L'information a fait le tour de la région en quelques jours. La semaine dernière, un chien est mort après s’être abreuvé dans un lac du Gers, au croisement des communes de Thoux et de Saint-Cricq. La préfecture du département y interdit depuis toute activité nautique ou de baignade. Selon les premières hypothèses évoquées, l'origine de la mort du chien pourrait être liée à la présence de cyanobactéries dans le lac. Si le débat ne porte pas sur la présence d'algues bleues dans les plans d'eau de la région, la mort du chien, si lien de cause à effet est avéré, « étonne » selon Pierre Weiss, le directeur d'exploitation de la Compagnie d'aménagement des coteaux de Gascogne.

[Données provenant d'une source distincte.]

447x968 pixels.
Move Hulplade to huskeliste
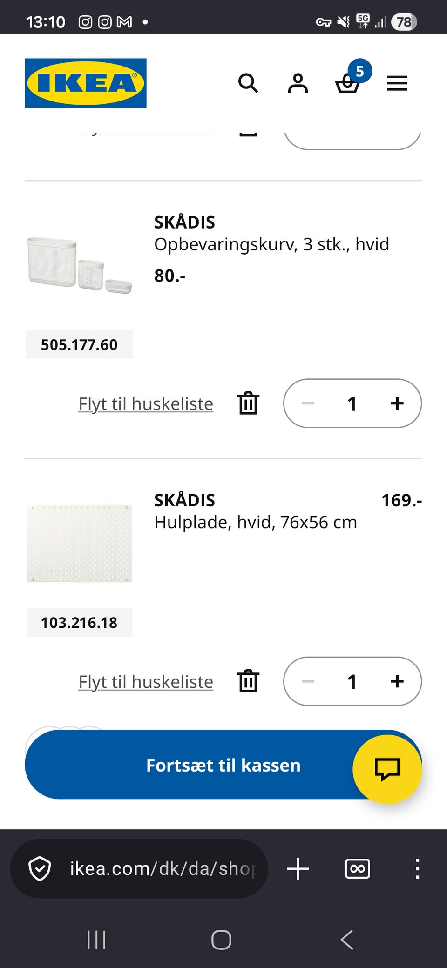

Quelques jours après la mort du chien, il va falloir attendre les résultats …
Nous n'avons pas d'information complète encore à ce sujet, j'attends un retour de la fédération de pêche car nous avons pour ce lac plusieurs conventions d'usage, hormis celui de la distribution d'eau de réalimentation des rivières. L'Etat en est le propriétaire et ce sont les communes ou la préfecture qui gèrent ces interdictions.
Des prélèvements d'eau ont été faits par vos soins la semaine dernière...
Oui et on envoie ces analyses d'eau vers des laboratoires agréés. C'est une suspicion de présence, on n'en est pas encore à l'état de fait. Il y a des phénomènes variés sur ces cyanobactéries qui apparaissent puis disparaissent. On a déjà vu des cyanobactéries mais jamais eu d'incident comme ça, s'il s'avère que c'est bien ça qui a créé le décès de l'animal. Les cyanobactéries, c'est courant mais la mort du chien est plus étonnante. Un rapport de cause a effet qui n'est pas démontré.
La présence de cyanobactéries est fréquente dans les lacs du coin ?
C'est un phénomène tout à fait naturel, c'est biologique et ça évolue surtout en fonction des températures. Dans les lacs de la région et du Gers, on en trouve fréquemment. On a même eu une régate interdite par la préfecture du Gers sur le lac de l'Astarac il y a deux ans.
Les résultats du laboratoire devraient être connus d'ici moins de trois semaines. La Compagnie d'aménagement des coteaux de Gascogne déconseille de s'en approcher. Elles peuvent affecter l'homme en provoquant des vomissements, des nausées ou des douleurs musculaires.